TASK. In the biogas upgrading protocol, what operating capacity must each HRAP reactor have?

A method widely used in this upgrading procedure is the growth of microalgae in open raceway photoreactors coupled with an absorption column due to the lower operation costs and the minimal investment capital needed6. The most used type of raceway reactor for this application is the high-rate algal pond (HRAP), which is a shallow raceway pond where the circulation of the algal broth occurs via a low-power paddle wheel14. These reactors need large areas for their installation and are very susceptible to contamination if used in outdoor conditions; in biogas purification processes, it is advised to use alkaline conditions (pH > 9.5) and the use of algal species that thrive in higher pH levels to enhance the removal of CO2 and H2S while avoiding contamination15,16.

This research aimed to determine the biogas treatment efficiencies and final production of biomethane using HRAP photobioreactors coupled with an absorption-desorption column system and a microalgae consortium.

Protocol

1. System set-up

NOTE: A piping and instrumentation diagram (P&ID) of the system described in this protocol is shown in Figure 2.

  1. Reactor set-up
    1. Prepare the ground by leveling and compacting it to improve reactor stability.
    2. On an open field, dig two elongated holes and 3 m from the end, further dig a 3 m2 and 1 m deep hole (known as an aeration well).
    3. Place two HRAPs (Figure 3) within the space on geomembrane-covered metal supports. Each reactor must have an operating capacity of 22.2 m3.
    4. Place an air pump per reactor of 1728.42 watts (2.35 hp) close to the point of the HRAPs where the aeration wells were dug.
    5. Fix a paddle wheel (moved by a 1103.24 watts [1.5 hp] electric motor) across the reactor to promote contact between biomass and media.
  2. Gas treatment set-up (Figure 4)
    1. Build the desorption column with a 6" polyvinyl chloride (PVC) tube, where the inlet current enters 2 m from the covered top, and the outlet current flows from the bottom (Figure 2).

SUPPLIED INFORMATION.
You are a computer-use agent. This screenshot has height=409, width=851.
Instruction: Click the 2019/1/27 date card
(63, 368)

---

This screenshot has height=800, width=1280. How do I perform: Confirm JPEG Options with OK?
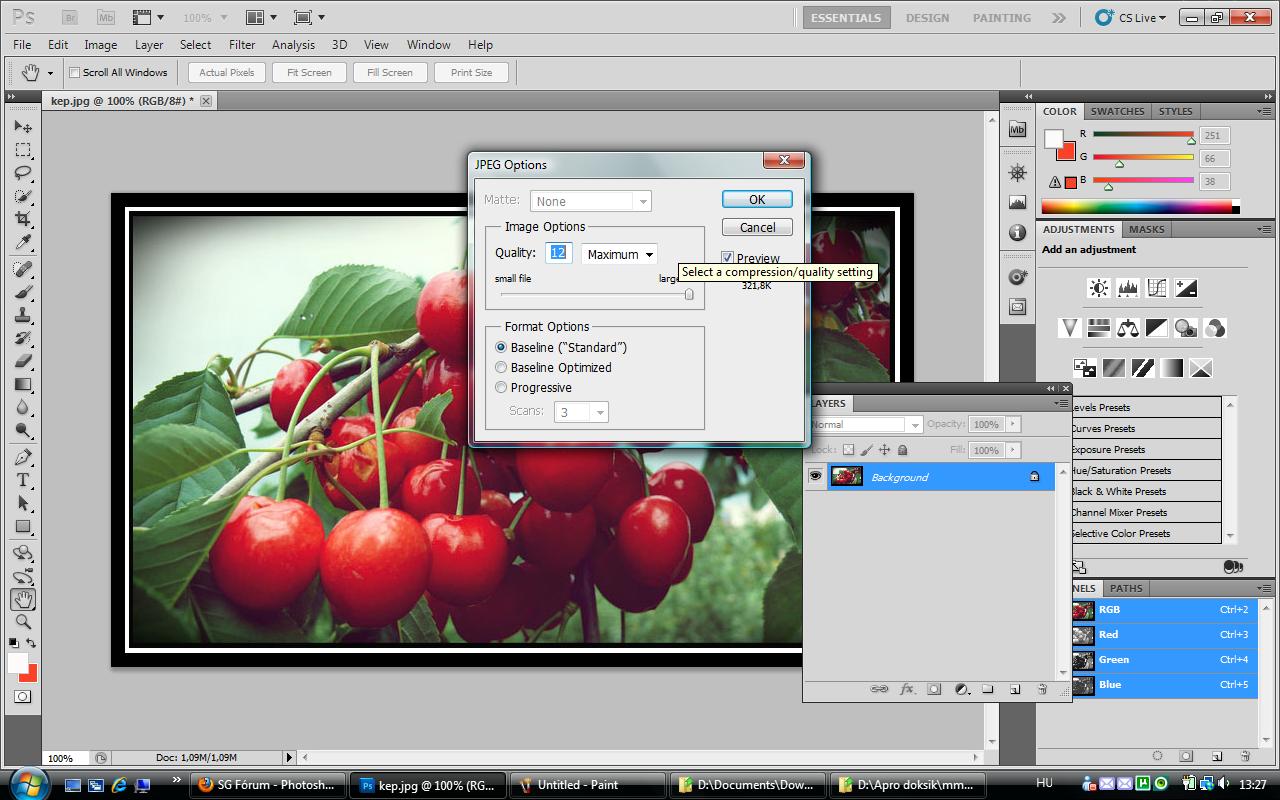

EXERCISE ANSWER. Each reactor must have an operating capacity of 22.2 m3.